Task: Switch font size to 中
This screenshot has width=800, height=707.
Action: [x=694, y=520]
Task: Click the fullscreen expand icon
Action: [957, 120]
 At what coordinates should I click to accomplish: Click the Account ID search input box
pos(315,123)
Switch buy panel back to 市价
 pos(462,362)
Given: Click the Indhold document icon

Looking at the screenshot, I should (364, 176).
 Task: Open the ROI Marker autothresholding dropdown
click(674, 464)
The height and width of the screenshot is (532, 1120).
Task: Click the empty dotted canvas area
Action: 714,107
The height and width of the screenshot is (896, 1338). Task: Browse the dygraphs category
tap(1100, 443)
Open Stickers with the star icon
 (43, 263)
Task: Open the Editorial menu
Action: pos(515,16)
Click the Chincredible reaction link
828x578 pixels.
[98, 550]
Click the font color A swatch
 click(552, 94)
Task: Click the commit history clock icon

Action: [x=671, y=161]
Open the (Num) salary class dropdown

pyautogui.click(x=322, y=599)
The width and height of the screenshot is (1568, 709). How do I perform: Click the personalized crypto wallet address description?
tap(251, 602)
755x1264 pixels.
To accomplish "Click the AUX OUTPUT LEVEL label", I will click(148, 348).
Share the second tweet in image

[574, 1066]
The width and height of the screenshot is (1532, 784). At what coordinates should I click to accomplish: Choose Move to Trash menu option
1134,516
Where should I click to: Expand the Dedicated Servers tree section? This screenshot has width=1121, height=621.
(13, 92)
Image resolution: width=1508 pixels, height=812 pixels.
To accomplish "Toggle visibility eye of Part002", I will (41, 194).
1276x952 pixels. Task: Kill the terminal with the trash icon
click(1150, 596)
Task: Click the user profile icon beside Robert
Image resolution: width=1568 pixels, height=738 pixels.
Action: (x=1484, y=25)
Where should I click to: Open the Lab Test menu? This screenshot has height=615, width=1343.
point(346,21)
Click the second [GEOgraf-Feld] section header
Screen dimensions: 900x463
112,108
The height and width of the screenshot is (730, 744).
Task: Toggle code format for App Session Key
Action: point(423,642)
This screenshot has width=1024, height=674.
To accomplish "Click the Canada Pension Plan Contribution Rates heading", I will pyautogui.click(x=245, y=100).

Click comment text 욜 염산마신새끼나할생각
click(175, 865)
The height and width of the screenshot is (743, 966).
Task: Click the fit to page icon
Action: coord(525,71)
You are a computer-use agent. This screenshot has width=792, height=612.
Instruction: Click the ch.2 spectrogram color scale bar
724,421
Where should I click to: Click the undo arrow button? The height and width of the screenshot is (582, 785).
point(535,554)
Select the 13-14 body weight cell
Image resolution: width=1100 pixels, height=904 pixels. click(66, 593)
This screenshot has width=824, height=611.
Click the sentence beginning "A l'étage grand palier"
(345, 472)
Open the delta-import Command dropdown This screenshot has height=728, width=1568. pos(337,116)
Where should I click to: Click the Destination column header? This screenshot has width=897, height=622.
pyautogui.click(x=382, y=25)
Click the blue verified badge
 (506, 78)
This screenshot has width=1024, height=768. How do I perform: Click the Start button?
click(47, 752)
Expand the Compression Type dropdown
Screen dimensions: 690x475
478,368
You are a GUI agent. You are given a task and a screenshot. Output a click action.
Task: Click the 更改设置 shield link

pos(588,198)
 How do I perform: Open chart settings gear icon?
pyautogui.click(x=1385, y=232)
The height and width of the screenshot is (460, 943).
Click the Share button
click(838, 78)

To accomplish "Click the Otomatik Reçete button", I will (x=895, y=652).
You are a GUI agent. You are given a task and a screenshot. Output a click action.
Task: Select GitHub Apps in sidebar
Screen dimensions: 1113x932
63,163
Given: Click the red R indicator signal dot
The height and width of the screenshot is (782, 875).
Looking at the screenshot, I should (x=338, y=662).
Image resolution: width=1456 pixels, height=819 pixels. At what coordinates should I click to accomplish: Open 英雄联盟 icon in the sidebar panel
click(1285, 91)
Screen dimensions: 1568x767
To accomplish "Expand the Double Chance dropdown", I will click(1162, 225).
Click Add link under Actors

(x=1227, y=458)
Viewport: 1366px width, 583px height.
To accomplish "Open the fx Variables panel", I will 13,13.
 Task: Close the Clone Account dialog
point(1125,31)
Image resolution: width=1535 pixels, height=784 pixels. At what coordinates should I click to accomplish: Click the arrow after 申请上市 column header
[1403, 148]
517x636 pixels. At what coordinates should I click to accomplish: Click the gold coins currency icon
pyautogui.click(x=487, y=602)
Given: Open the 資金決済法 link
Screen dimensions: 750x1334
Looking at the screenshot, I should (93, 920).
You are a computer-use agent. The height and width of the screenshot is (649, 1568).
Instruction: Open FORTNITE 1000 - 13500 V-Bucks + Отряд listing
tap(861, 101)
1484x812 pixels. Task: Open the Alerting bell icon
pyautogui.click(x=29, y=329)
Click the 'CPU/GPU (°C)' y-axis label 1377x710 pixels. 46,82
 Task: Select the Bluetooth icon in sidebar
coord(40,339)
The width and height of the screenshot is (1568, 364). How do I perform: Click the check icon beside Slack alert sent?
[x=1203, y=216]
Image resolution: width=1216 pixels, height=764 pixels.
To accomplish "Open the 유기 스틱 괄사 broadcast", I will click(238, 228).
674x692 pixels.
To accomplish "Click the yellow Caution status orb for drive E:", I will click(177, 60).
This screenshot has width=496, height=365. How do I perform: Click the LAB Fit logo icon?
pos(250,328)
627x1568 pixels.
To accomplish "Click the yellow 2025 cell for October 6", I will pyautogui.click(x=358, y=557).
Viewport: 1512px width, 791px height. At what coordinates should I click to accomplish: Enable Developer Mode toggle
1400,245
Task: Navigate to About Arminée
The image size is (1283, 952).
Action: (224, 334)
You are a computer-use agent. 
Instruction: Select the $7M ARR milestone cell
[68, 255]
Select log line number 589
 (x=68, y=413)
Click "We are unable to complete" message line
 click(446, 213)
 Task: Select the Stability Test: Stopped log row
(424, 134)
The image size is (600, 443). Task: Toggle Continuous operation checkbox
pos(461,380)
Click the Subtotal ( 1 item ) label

_Problem requirements_
Convert every one of the records above into a Markdown table with two columns, No. and Text, putting each non-blank line in its own numbered row and leaving out blank lines.

_Exercise output_
| No. | Text |
|---|---|
| 1 | Task: Switch font size to 中 |
| 2 | This screenshot has width=800, height=707. |
| 3 | Action: [x=694, y=520] |
| 4 | Task: Click the fullscreen expand icon |
| 5 | Action: [957, 120] |
| 6 |  At what coordinates should I click to accomplish: Click the Account ID search input box |
| 7 | pos(315,123) |
| 8 | Switch buy panel back to 市价 |
| 9 |  pos(462,362) |
| 10 | Given: Click the Indhold document icon |
| 11 | Looking at the screenshot, I should (364, 176). |
| 12 |  Task: Open the ROI Marker autothresholding dropdown |
| 13 | click(674, 464) |
| 14 | The height and width of the screenshot is (532, 1120). |
| 15 | Task: Click the empty dotted canvas area |
| 16 | Action: 714,107 |
| 17 | The height and width of the screenshot is (896, 1338). Task: Browse the dygraphs category |
| 18 | tap(1100, 443) |
| 19 | Open Stickers with the star icon |
| 20 |  (43, 263) |
| 21 | Task: Open the Editorial menu |
| 22 | Action: pos(515,16) |
| 23 | Click the Chincredible reaction link |
| 24 | 828x578 pixels. |
| 25 | [98, 550] |
| 26 | Click the font color A swatch |
| 27 |  click(552, 94) |
| 28 | Task: Click the commit history clock icon |
| 29 | Action: [x=671, y=161] |
| 30 | Open the (Num) salary class dropdown |
| 31 | pyautogui.click(x=322, y=599) |
| 32 | The width and height of the screenshot is (1568, 709). How do I perform: Click the personalized crypto wallet address description? |
| 33 | tap(251, 602) |
| 34 | 755x1264 pixels. |
| 35 | To accomplish "Click the AUX OUTPUT LEVEL label", I will click(148, 348). |
| 36 | Share the second tweet in image |
| 37 | [574, 1066] |
| 38 | The width and height of the screenshot is (1532, 784). At what coordinates should I click to accomplish: Choose Move to Trash menu option |
| 39 | 1134,516 |
| 40 | Where should I click to: Expand the Dedicated Servers tree section? This screenshot has width=1121, height=621. |
| 41 | (13, 92) |
| 42 | Image resolution: width=1508 pixels, height=812 pixels. |
| 43 | To accomplish "Toggle visibility eye of Part002", I will (41, 194). |
| 44 | 1276x952 pixels. Task: Kill the terminal with the trash icon |
| 45 | click(1150, 596) |
| 46 | Task: Click the user profile icon beside Robert |
| 47 | Image resolution: width=1568 pixels, height=738 pixels. |
| 48 | Action: (x=1484, y=25) |
| 49 | Where should I click to: Open the Lab Test menu? This screenshot has height=615, width=1343. |
| 50 | point(346,21) |
| 51 | Click the second [GEOgraf-Feld] section header |
| 52 | Screen dimensions: 900x463 |
| 53 | 112,108 |
| 54 | The height and width of the screenshot is (730, 744). |
| 55 | Task: Toggle code format for App Session Key |
| 56 | Action: point(423,642) |
| 57 | This screenshot has width=1024, height=674. |
| 58 | To accomplish "Click the Canada Pension Plan Contribution Rates heading", I will pyautogui.click(x=245, y=100). |
| 59 | Click comment text 욜 염산마신새끼나할생각 |
| 60 | click(175, 865) |
| 61 | The height and width of the screenshot is (743, 966). |
| 62 | Task: Click the fit to page icon |
| 63 | Action: coord(525,71) |
| 64 | You are a computer-use agent. This screenshot has width=792, height=612. |
| 65 | Instruction: Click the ch.2 spectrogram color scale bar |
| 66 | 724,421 |
| 67 | Where should I click to: Click the undo arrow button? The height and width of the screenshot is (582, 785). |
| 68 | point(535,554) |
| 69 | Select the 13-14 body weight cell |
| 70 | Image resolution: width=1100 pixels, height=904 pixels. click(66, 593) |
| 71 | This screenshot has width=824, height=611. |
| 72 | Click the sentence beginning "A l'étage grand palier" |
| 73 | (345, 472) |
| 74 | Open the delta-import Command dropdown This screenshot has height=728, width=1568. pos(337,116) |
| 75 | Where should I click to: Click the Destination column header? This screenshot has width=897, height=622. |
| 76 | pyautogui.click(x=382, y=25) |
| 77 | Click the blue verified badge |
| 78 |  (506, 78) |
| 79 | This screenshot has width=1024, height=768. How do I perform: Click the Start button? |
| 80 | click(47, 752) |
| 81 | Expand the Compression Type dropdown |
| 82 | Screen dimensions: 690x475 |
| 83 | 478,368 |
| 84 | You are a GUI agent. You are given a task and a screenshot. Output a click action. |
| 85 | Task: Click the 更改设置 shield link |
| 86 | pos(588,198) |
| 87 |  How do I perform: Open chart settings gear icon? |
| 88 | pyautogui.click(x=1385, y=232) |
| 89 | The height and width of the screenshot is (460, 943). |
| 90 | Click the Share button |
| 91 | click(838, 78) |
| 92 | To accomplish "Click the Otomatik Reçete button", I will (x=895, y=652). |
| 93 | You are a GUI agent. You are given a task and a screenshot. Output a click action. |
| 94 | Task: Select GitHub Apps in sidebar |
| 95 | Screen dimensions: 1113x932 |
| 96 | 63,163 |
| 97 | Given: Click the red R indicator signal dot |
| 98 | The height and width of the screenshot is (782, 875). |
| 99 | Looking at the screenshot, I should (x=338, y=662). |
| 100 | Image resolution: width=1456 pixels, height=819 pixels. At what coordinates should I click to accomplish: Open 英雄联盟 icon in the sidebar panel |
| 101 | click(1285, 91) |
| 102 | Screen dimensions: 1568x767 |
| 103 | To accomplish "Expand the Double Chance dropdown", I will click(1162, 225). |
| 104 | Click Add link under Actors |
| 105 | (x=1227, y=458) |
| 106 | Viewport: 1366px width, 583px height. |
| 107 | To accomplish "Open the fx Variables panel", I will 13,13. |
| 108 |  Task: Close the Clone Account dialog |
| 109 | point(1125,31) |
| 110 | Image resolution: width=1535 pixels, height=784 pixels. At what coordinates should I click to accomplish: Click the arrow after 申请上市 column header |
| 111 | [1403, 148] |
| 112 | 517x636 pixels. At what coordinates should I click to accomplish: Click the gold coins currency icon |
| 113 | pyautogui.click(x=487, y=602) |
| 114 | Given: Open the 資金決済法 link |
| 115 | Screen dimensions: 750x1334 |
| 116 | Looking at the screenshot, I should (93, 920). |
| 117 | You are a computer-use agent. The height and width of the screenshot is (649, 1568). |
| 118 | Instruction: Open FORTNITE 1000 - 13500 V-Bucks + Отряд listing |
| 119 | tap(861, 101) |
| 120 | 1484x812 pixels. Task: Open the Alerting bell icon |
| 121 | pyautogui.click(x=29, y=329) |
| 122 | Click the 'CPU/GPU (°C)' y-axis label 1377x710 pixels. 46,82 |
| 123 |  Task: Select the Bluetooth icon in sidebar |
| 124 | coord(40,339) |
| 125 | The width and height of the screenshot is (1568, 364). How do I perform: Click the check icon beside Slack alert sent? |
| 126 | [x=1203, y=216] |
| 127 | Image resolution: width=1216 pixels, height=764 pixels. |
| 128 | To accomplish "Open the 유기 스틱 괄사 broadcast", I will click(238, 228). |
| 129 | 674x692 pixels. |
| 130 | To accomplish "Click the yellow Caution status orb for drive E:", I will click(177, 60). |
| 131 | This screenshot has width=496, height=365. How do I perform: Click the LAB Fit logo icon? |
| 132 | pos(250,328) |
| 133 | 627x1568 pixels. |
| 134 | To accomplish "Click the yellow 2025 cell for October 6", I will pyautogui.click(x=358, y=557). |
| 135 | Viewport: 1512px width, 791px height. At what coordinates should I click to accomplish: Enable Developer Mode toggle |
| 136 | 1400,245 |
| 137 | Task: Navigate to About Arminée |
| 138 | The image size is (1283, 952). |
| 139 | Action: (224, 334) |
| 140 | You are a computer-use agent.  |
| 141 | Instruction: Select the $7M ARR milestone cell |
| 142 | [68, 255] |
| 143 | Select log line number 589 |
| 144 |  (x=68, y=413) |
| 145 | Click "We are unable to complete" message line |
| 146 |  click(446, 213) |
| 147 |  Task: Select the Stability Test: Stopped log row |
| 148 | (424, 134) |
| 149 | The image size is (600, 443). Task: Toggle Continuous operation checkbox |
| 150 | pos(461,380) |
| 151 | Click the Subtotal ( 1 item ) label |